Their first big adventure together was climbing Europe’s highest mountain, Mount Elbrus, in full storm conditions. The arduous trip cemented their friendship as they discovered a mutual love of pursuing the unknown and following the instincts heightened by leaving the comforts of home.

Since then, they have explored and documented remote places and cultures from the Yukon to Bolivia to Morocco to the Himalayas in numerous award-winning magazine articles, books and films for clients including National Geographic and Discovery Channel.

“I think it’s fair to say that dreaming up and heading out on wild-ass adventures together has helped nurture our relationship,” says Pat.

Her best travel trait “Baiba is a wizard at travel logistics, both in setting up travel arrangements, and making sure things go smoothly once we’ve launched.”

His best travel trait “Pat gets grumpy when he’s home for too long. On a project, away from the mundane routine of home life, he shines. He is patient and
accepts what comes his way.”

Most romantic thing he ever did “Pat took me down to the sandstone canyons of the southwest in his beat-up old van where we got married.”

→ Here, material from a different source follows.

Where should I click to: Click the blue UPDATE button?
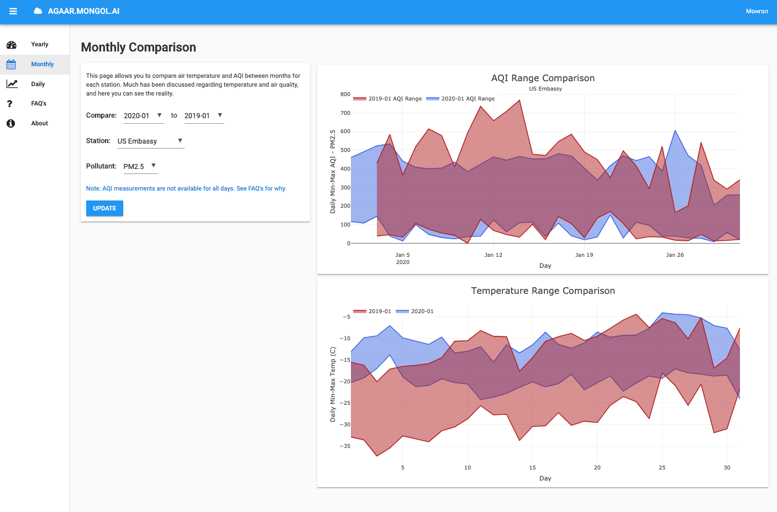[x=104, y=208]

Best adventure For Baiba, it was their 1987 seven-month circum-Himalayan journey with two friends, which included travelling across Tibet into Pakistan by bike with few permits and no fixed agenda.

 


Andrew McKinlay and Shelley Ballard-McKinlay

Roommates tie the rope

Andrew McKinlay and Shelley Ballard-McKinlay were roommates in their hometown of Saskatoon before they became a couple. Initially, she thought he was cool because he was into rock-climbing.

A couple since 1986, they’ve climbed all over the world, including Denali, Aconcagua and Kilimanjaro, the highest peaks in North and South America and Africa. More impressively, they’ve climbed in Nepal, Tibet and Pakistan’s remote Karakoram Range, where together they reached the 8,047-metre summit of Broad Peak, the world’s 12th-highest mountain—a massive accomplishment for any climbers, let alone two from Saskatchewan.

Both self-admitted workaholics (she as a Saskatoon city police officer, he running a busy software company), their adventures serve as their outlet, and their bonding time.

“As a couple, we both lead very busy separate lives,” Andrew says. “Without our adventures, we wouldn't see much of each other. I think our adventures are what keeps us close.”

His worst travel trait “He can sleep like a log, anywhere. It drives me crazy because I sleep like a chicken on a spit, tossing and turning.”

Her worst travel trait “She doesn't like water, whereas I love it.”

Most romantic thing he ever did “Asked me to marry him our last day at base camp at Broad Peak. He filled our tent with balloons and cards from friends, and he’d brought a chocolate cake mix for our base camp cooks to make for dessert. I could have brought it home and used it as a doorstop!”

Weirdest adventure Rock-climbing Jasper when a British Army troop invited them to share some wine and cheese on a white linen-covered table after some big wigs didn’t show.

If we hadn’t met, I’d be… “Still looking for someone to go on adventures with,”  says Andrew.